SEATTLE (Reuters) - Microsoft Corp (MSFT.O) said on Wednesday it plans to cut the U.S. prices of its Xbox 360 video game machine, lowering the price of its entry-level console to $50 below Nintendo Co Ltd’s 7974.OS top-selling Wii.
The move makes the Xbox 360 the first game machine of this generation of consoles to sell for less than $200, a key mass-market price that Microsoft said historically has accounted for more than 75 percent of all machine sales.
The lower prices ahead of the crucial holiday shopping season — a period of time when the video game industry racks up most of its sales — puts pressure on rivals Nintendo and Sony to cut the prices of their machines.
The company said it will cut prices for its entry-level Xbox 360 Arcade, which comes without a hard drive, to $199 from its current price of $279 and it also will lower the prices of its mid-range and high-end Xbox 360 consoles by $50 each.
The new prices will go into effect on September 5.
Nintendo’s Wii sells for $249 while Sony Corp’s (6758.T) least expensive PlayStation 3, which comes with an 80-gigabyte hard drive and a Blu-ray high-definition video disc player, retails for $399.
“Microsoft wants to drum up demand for the holiday. Microsoft’s long-term vision for the Xbox is not to turn a profit today,” said Toan Tran, analyst with Morningstar. “It’s a way to get a foothold into people’s living rooms.”
Microsoft said it will cut the price of its Xbox 360 Pro, its best-selling version which comes with a 60-gigabyte hard drive, to $299 from $349 and reduce the price of its top-end Xbox 360 Elite with a 120-gigabyte hard drive to $399 from $449.

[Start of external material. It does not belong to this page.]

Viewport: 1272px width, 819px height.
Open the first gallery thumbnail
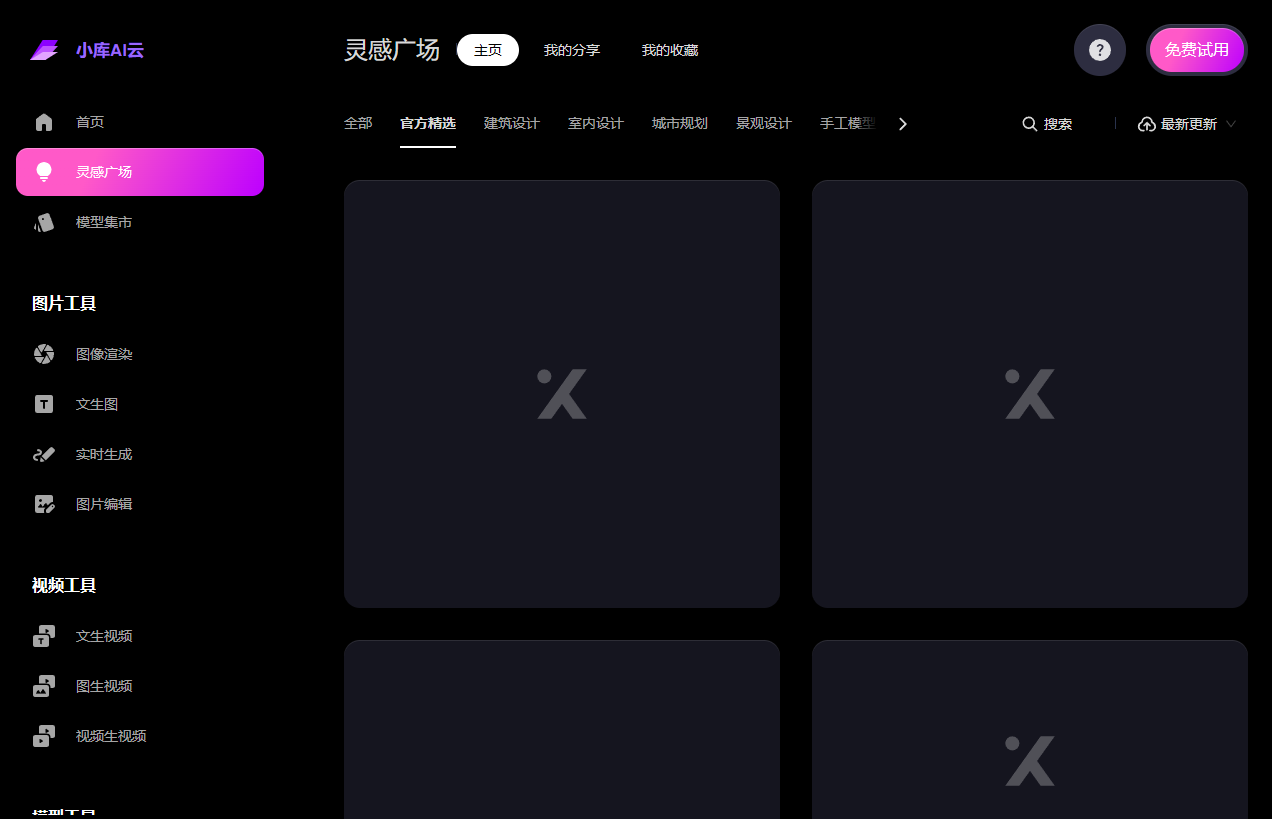pyautogui.click(x=561, y=393)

The U.S. price cut comes on the heels of a similar price cut for the Xbox 360 in Japan where Xbox sales have been slow.
Redmond, Washington-based Microsoft has sold over 20 million Xbox 360 consoles worldwide since its introduction in late 2005 compared to 14.4 million units for the PlayStation 3 and nearly 30 million Wii units since debuting in November 2006.
In recent months, the PlayStation 3 has outsold the Xbox 360 in the United States.
“Microsoft recognized it needed to do something and I think they also can afford it,” said Michael Pachter, analyst at Wedbush Morgan. “They’ve got to make it up by penetrating more households and selling more software.”
After losing roughly $5 billion since it entered the video game console business in 2001, Microsoft turned a $426 million profit in fiscal 2008 at its entertainment and devices division, comprised mainly of the Xbox business.
The price cuts were reported earlier by BusinessWeek on its Web site.